Fish Oil Supplements Do Not Lower Risk of Serious Heart Rhythm Problems
Fish Oil Supplements
Even though previous research has shown that fatty acids from fish oil reduce the risk of sudden cardiac death, patients with implantable defibrillators who took fish oil supplements did not see a reduction in serious heart rhythm abnormalities, according to a study in the June 15 issue of JAMA.
Since the original observations that Greenland Eskimos eating a diet high in omega-3 polyunsaturated fats (PUFAs) from sea mammals and fish had an unexpectedly low risk of cardiac death, multiple lines of evidence have suggested that omega-3 PUFAs have antiarrhythmic properties, according to background information in the article. Several clinical trials have shown that dietary changes or supplements to increase omega-3 PUFA intake result in a reduced risk of sudden death without a consistent change in risk of heart attack.
Merritt H. Raitt, M.D., of Oregon Health and Science University and the Portland VA Medical Center, Portland, Ore., and colleagues conducted a study to determine if fish oil supplements would have antiarrhythmic properties in patients with a recent episode of sustained ventricular arrhythmia. The double-blind, placebo-controlled trial was performed at 6 U.S. medical centers with enrollment from February 1999 until January 2003. The study included 200 patients with an implantable cardioverter defibrillator (ICD) and a recent episode of sustained ventricular tachycardia (VT) or ventricular fibrillation (VF). Patients were randomly assigned to receive fish oil, 1.8 g/d, 72 percent omega-3 PUFAs, or placebo and were followed up for a median of 718 days.
The researchers found that at 6, 12, and 24 months, 46 percent, 51 percent, and 65 percent of patients randomized to receive fish oil had ICD therapy for VT/VF compared with 36 percent, 41 percent, and 59 percent for patients randomized to receive placebo. In the subset of 133 patients whose qualifying arrhythmia was VT, 61 percent, 66 percent, and 79 percent of patients in the fish oil group had VT/VF at 6, 12, and 24 months compared with 37 percent, 43 percent, and 65 percent of patients in the control group. Recurrent VT/VF events were more common in patients randomized to receive fish oil.

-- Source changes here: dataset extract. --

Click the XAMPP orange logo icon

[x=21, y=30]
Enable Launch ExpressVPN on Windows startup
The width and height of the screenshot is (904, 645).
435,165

"This study was undertaken to better understand the previously observed reduction in sudden death mortality after myocardial infarction associated with fish oil supplementation. The fact that we were not able to demonstrate an antiarrhythmic effect of fish oil does not call into question the potential benefits of fish oil or dietary fish intake in patients who have had a myocardial infarction. Instead, our results suggest that the mechanism of benefit, if due to antiarrhythmic properties, may not be due to the suppression of reentrant VT or VF. The lack of benefit and the suggestion that fish oil supplementation may increase the risk of VT or VF in some patients with ICDs can reasonably be interpreted as evidence that the routine use of fish oil supplementation in patients with ICDs and recurrent ventricular arrhythmias should be avoided," the authors conclude.
Editor's Note: This study was supported by a National Institutes of Health grant, Public Health Service grant, and Hoffman-LaRoche Inc.